福临打的旗号是,陈廷敬毕竟是博果尔府上出来的,他们主仆二人尚有缘分在,才特意时不时带陈廷敬回来让他们见见面。
陈廷敬就住在京郊,每日前往翰林院听大儒讲课,他过年时还专门上门给襄贝勒请过安。他又不是没手没脚,难道来看旧主也得有皇上带领着不成?
这说辞连陈廷敬都觉得奇怪得不行,可他也不能说什么,每次福临命人叫他,也只能非常殷勤地随着福临一并过来。
不过午间用膳时,他是没资格上桌的,博果尔和福临两人单独吃。
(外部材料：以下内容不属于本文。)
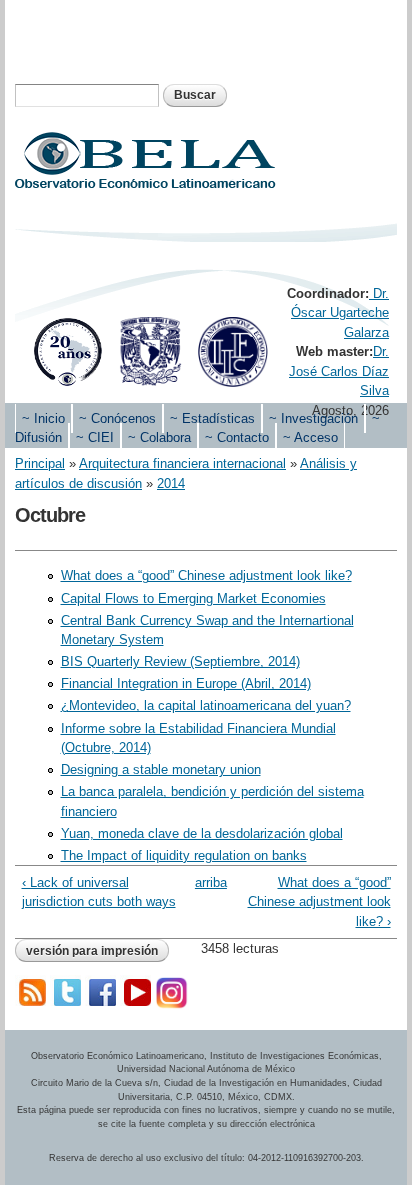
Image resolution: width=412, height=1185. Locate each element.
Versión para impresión (92, 951)
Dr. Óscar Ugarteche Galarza (340, 313)
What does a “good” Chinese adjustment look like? (206, 575)
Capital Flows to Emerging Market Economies (193, 598)
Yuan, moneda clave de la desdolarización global (202, 833)
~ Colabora (159, 437)
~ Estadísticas (212, 418)
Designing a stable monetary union (161, 769)
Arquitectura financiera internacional (182, 463)
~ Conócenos (117, 418)
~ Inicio (43, 418)
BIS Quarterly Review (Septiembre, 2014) (180, 661)
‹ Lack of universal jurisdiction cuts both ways (99, 892)
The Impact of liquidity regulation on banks (184, 855)
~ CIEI (95, 437)
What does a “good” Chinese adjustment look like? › (319, 902)
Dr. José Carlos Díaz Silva (339, 371)
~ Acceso (310, 437)
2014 (171, 483)
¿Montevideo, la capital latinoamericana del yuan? (206, 705)
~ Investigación (313, 418)
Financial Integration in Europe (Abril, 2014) (186, 683)
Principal (40, 463)
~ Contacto (237, 437)
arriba (202, 882)
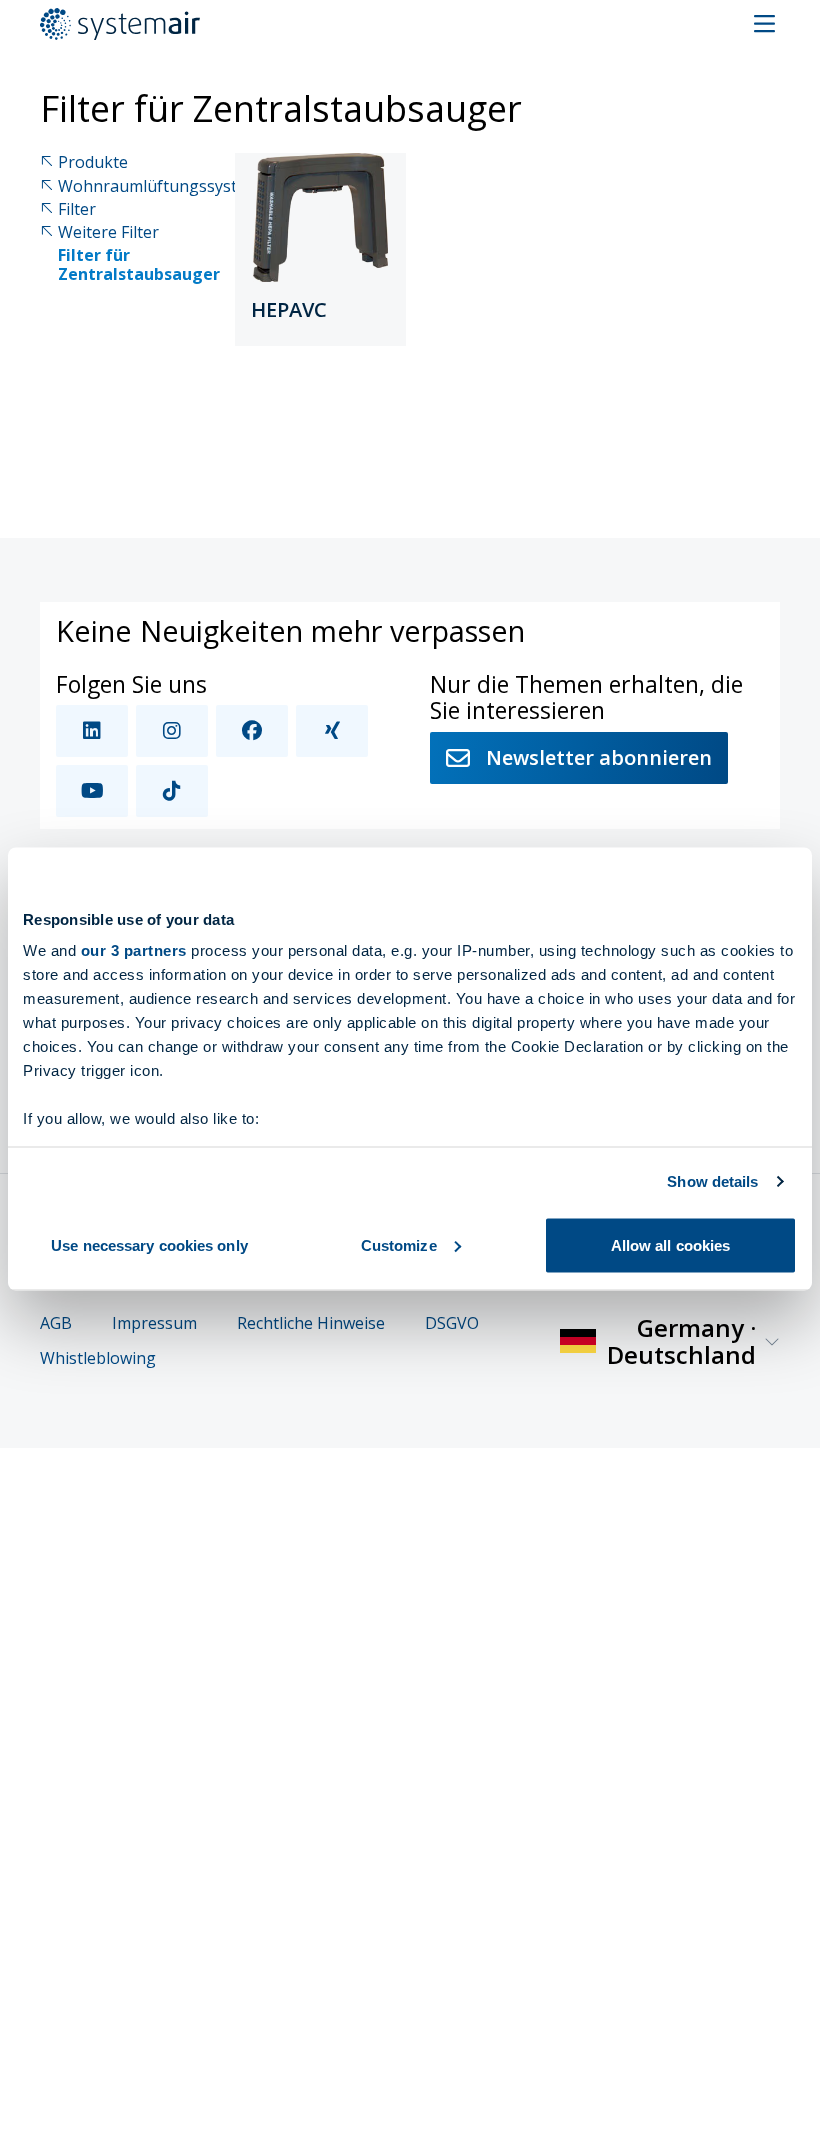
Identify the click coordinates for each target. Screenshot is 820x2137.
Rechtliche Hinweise (311, 1323)
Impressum (154, 1323)
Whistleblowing (98, 1358)
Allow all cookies (671, 1244)
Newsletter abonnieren (599, 757)
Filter (77, 209)
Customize (399, 1244)
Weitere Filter (108, 232)
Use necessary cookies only (149, 1244)
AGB (56, 1323)
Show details (712, 1181)
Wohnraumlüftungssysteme (163, 186)
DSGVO (452, 1323)
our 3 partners (134, 950)
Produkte (93, 162)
福临每每就爱举着筷子,在席上别有用心地感叹“你我是亲兄弟,不必如此客套拘谨”“你的家人就是朕的家人”“咱们满人不讲究这么多俗礼”云云。
博果尔要不是一开始就明白他醉翁之意不在酒,怕还真听不懂他的意思——就算他早就知道福临来他府上是为了董鄂氏,对这番九曲十八弯的暗示,也很是思索了一会儿才隐约明悟了。
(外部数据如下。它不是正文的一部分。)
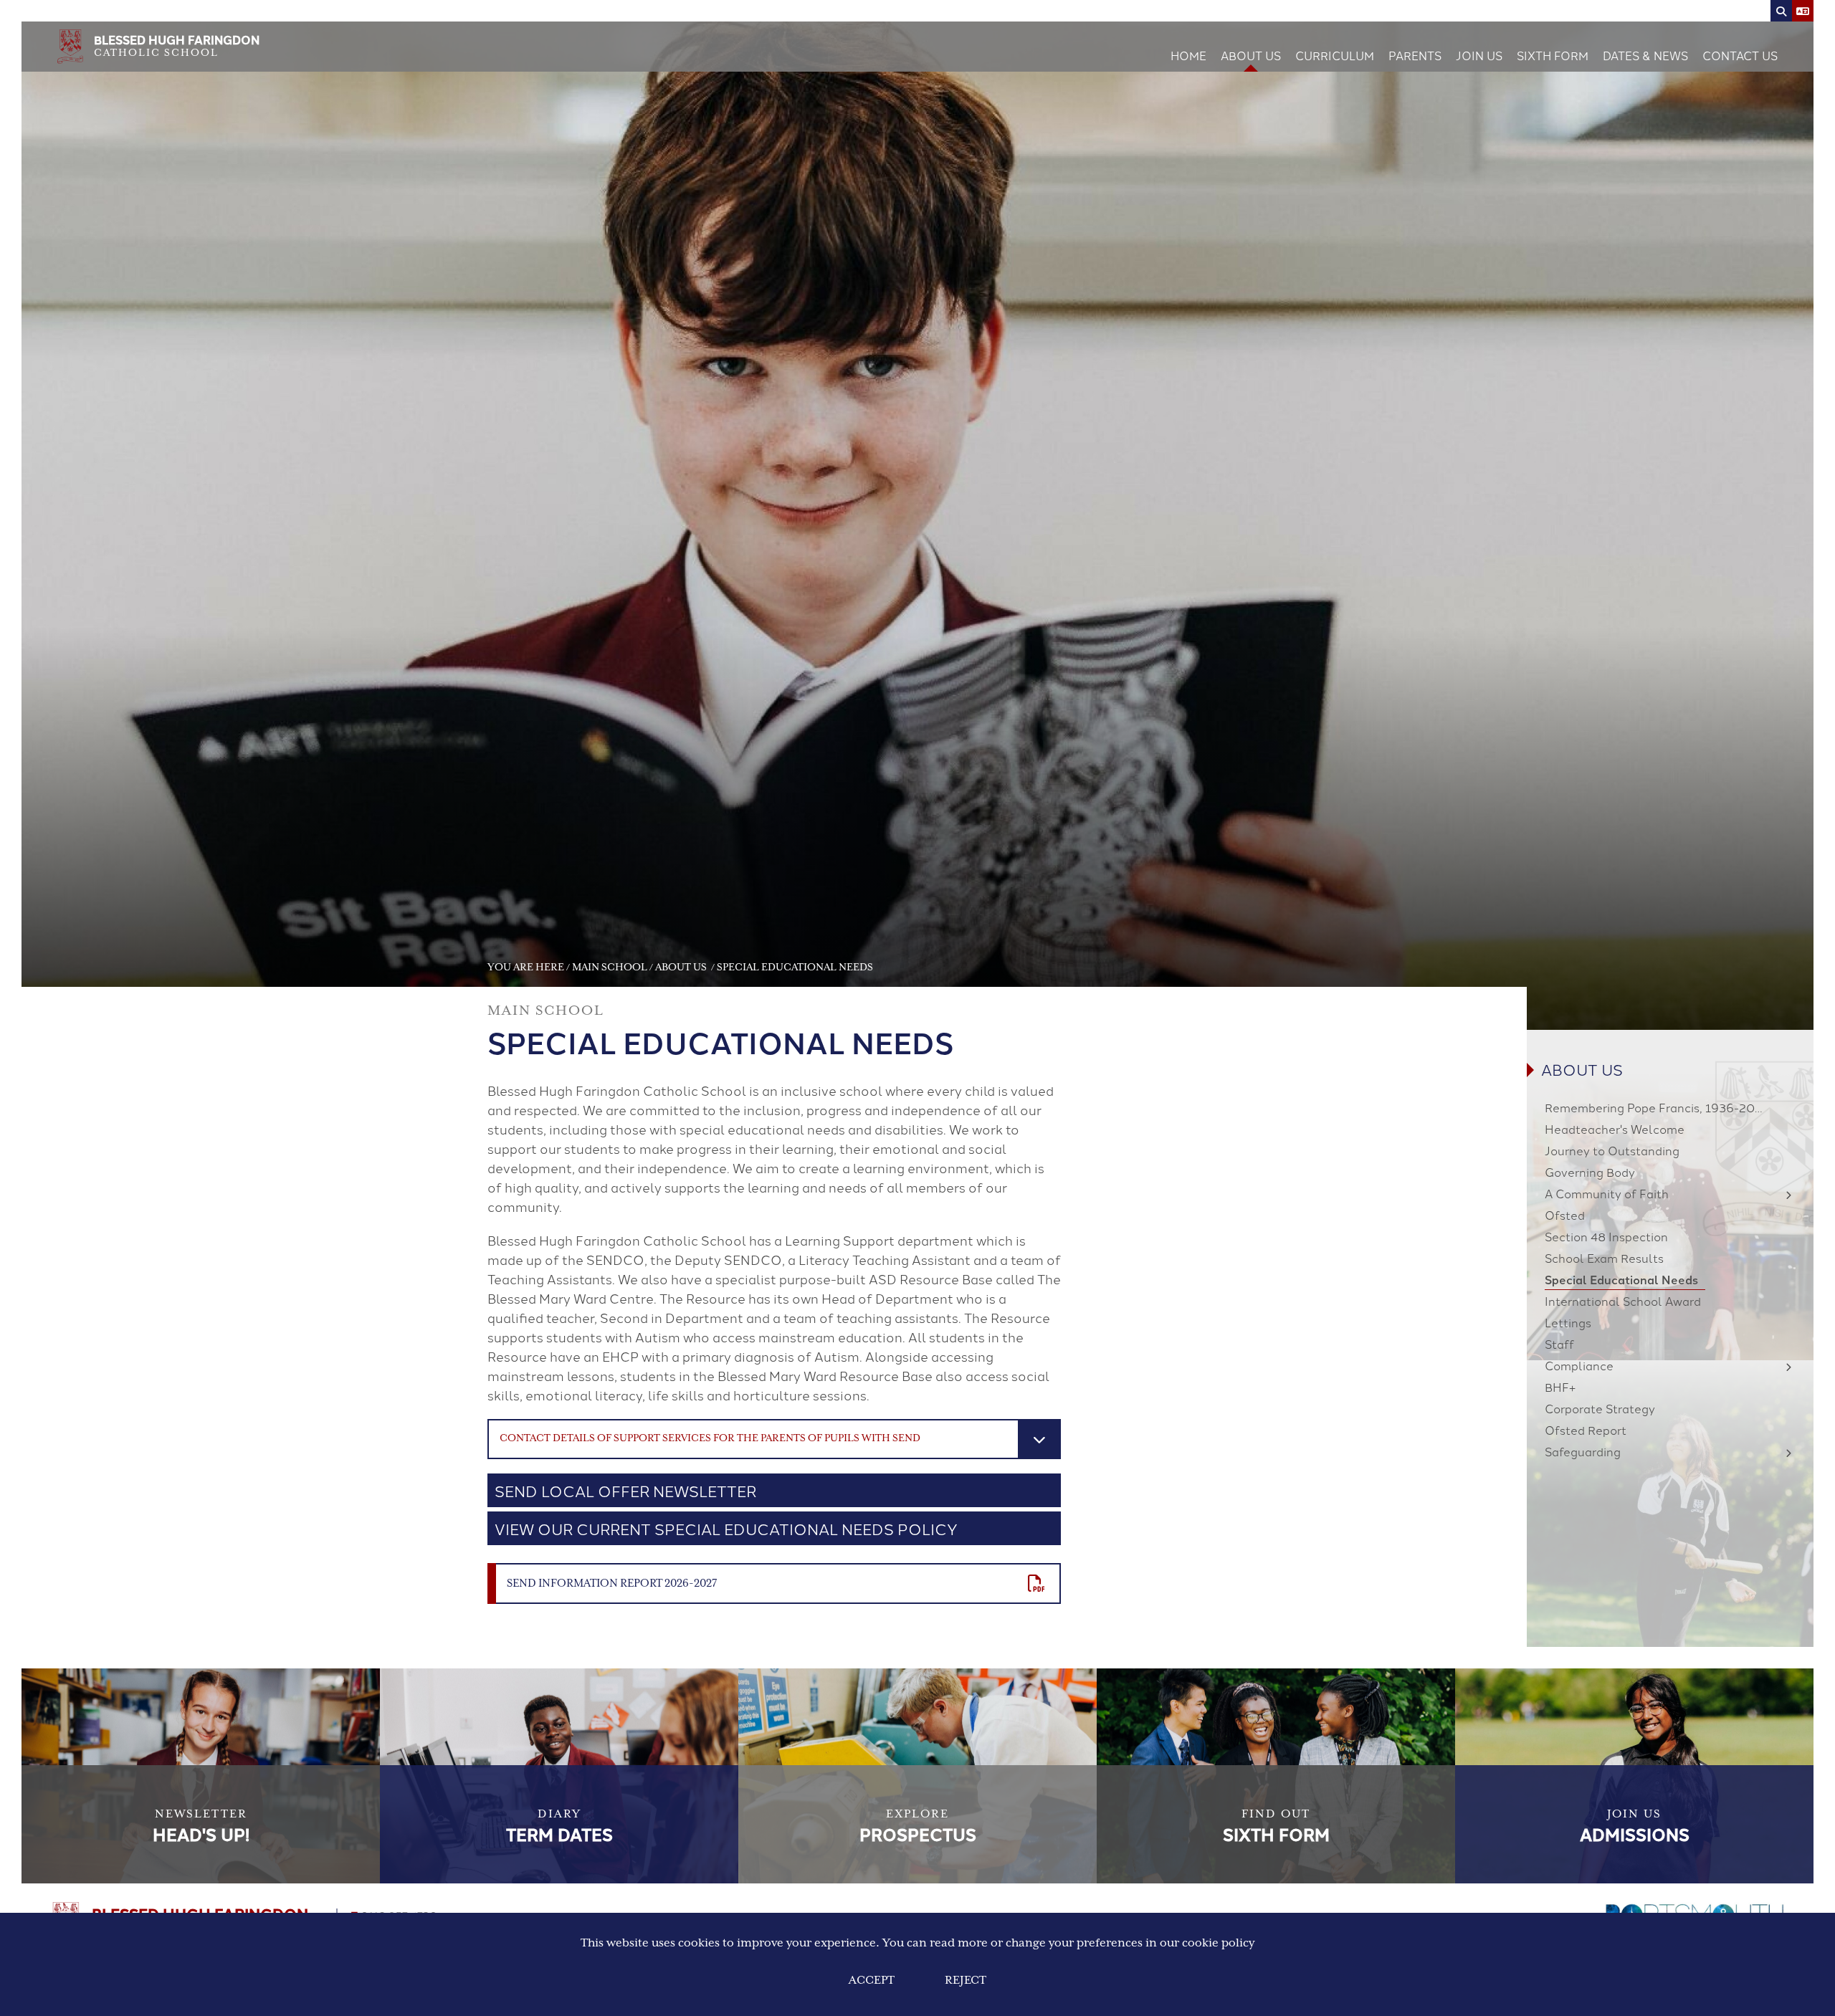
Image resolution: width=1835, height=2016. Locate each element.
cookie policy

你对着我客套拘谨,这顿饭吃得没意思——你跟我是一家人——你福晋就是我的亲弟妹,咱们不用讲俗礼——你看是不是把我弟妹什么的叫来一并用膳,也活跃活跃气氛?
福临本来想着是,博果尔就算叫人,也肯定是只叫太妃和赫舍里氏一并来用,其中不可能有董鄂氏什么事儿。
他要是硬把话题引到贝勒府的侧福晋身上,那实在是太露痕迹了,所以福临是不能开这个口的。
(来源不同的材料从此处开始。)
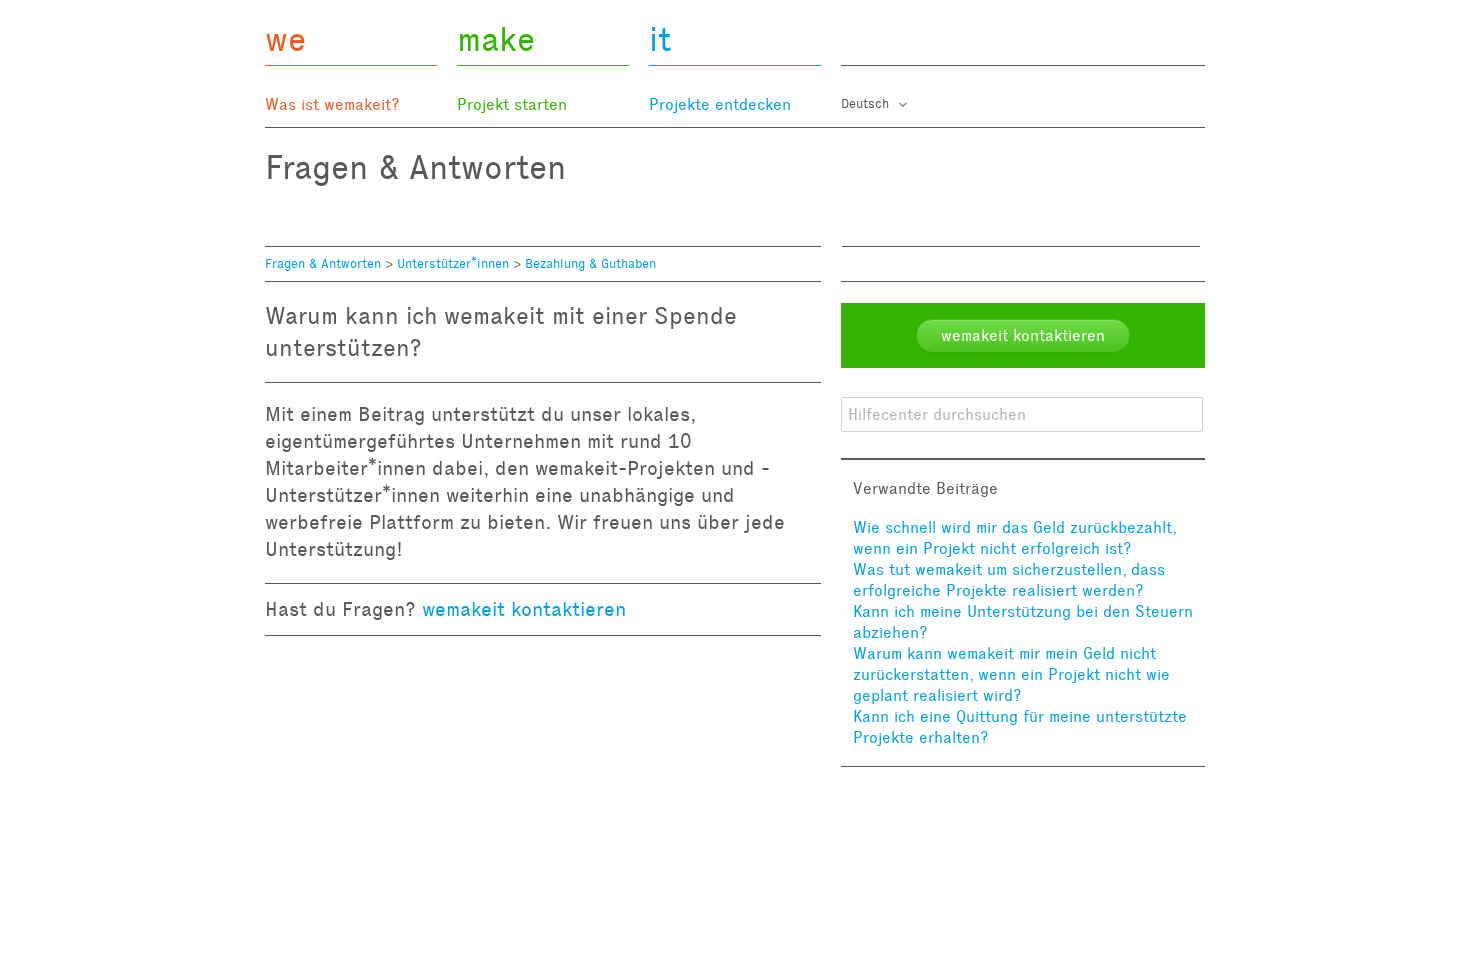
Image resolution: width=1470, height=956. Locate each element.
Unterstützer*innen (453, 264)
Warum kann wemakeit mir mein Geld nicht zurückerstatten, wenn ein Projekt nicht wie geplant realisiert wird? (1011, 674)
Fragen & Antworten (323, 264)
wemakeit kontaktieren (524, 609)
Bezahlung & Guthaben (590, 264)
但这不是正好赫舍里氏临盆在即嘛,过几天生了坐月子就没法出来了,他正好可以关切地问问小侄子的情况,再问问博果尔后院的情况,说不定就能找到话头提到董鄂氏。
福临倒并不觉得自己的行为这是在挖弟弟墙角,他对董鄂氏一见倾心,觉得两人相遇时的瞬间比任何话本描写的爱情都要传奇倾城,可惜横亘在他们之间的是越不过去的礼法大山。
他自知这辈子同董鄂氏无缘,那好歹能多见她一面,全了心中的念想,对博果尔又没有什么妨碍。福临内心深处还有点怨恨嫉妒博果尔,人是你要去的,要了偏偏还不肯好好珍惜,明明是这样一位美好的女子,就这么让这个草包给耽误了。
可惜他的小算盘一直都没能打响,博果尔在这方面似乎天生就缺根筋,压根就听不懂他的暗示一般,在饭桌上还能巴巴不停地给他汇报手头差事的情况。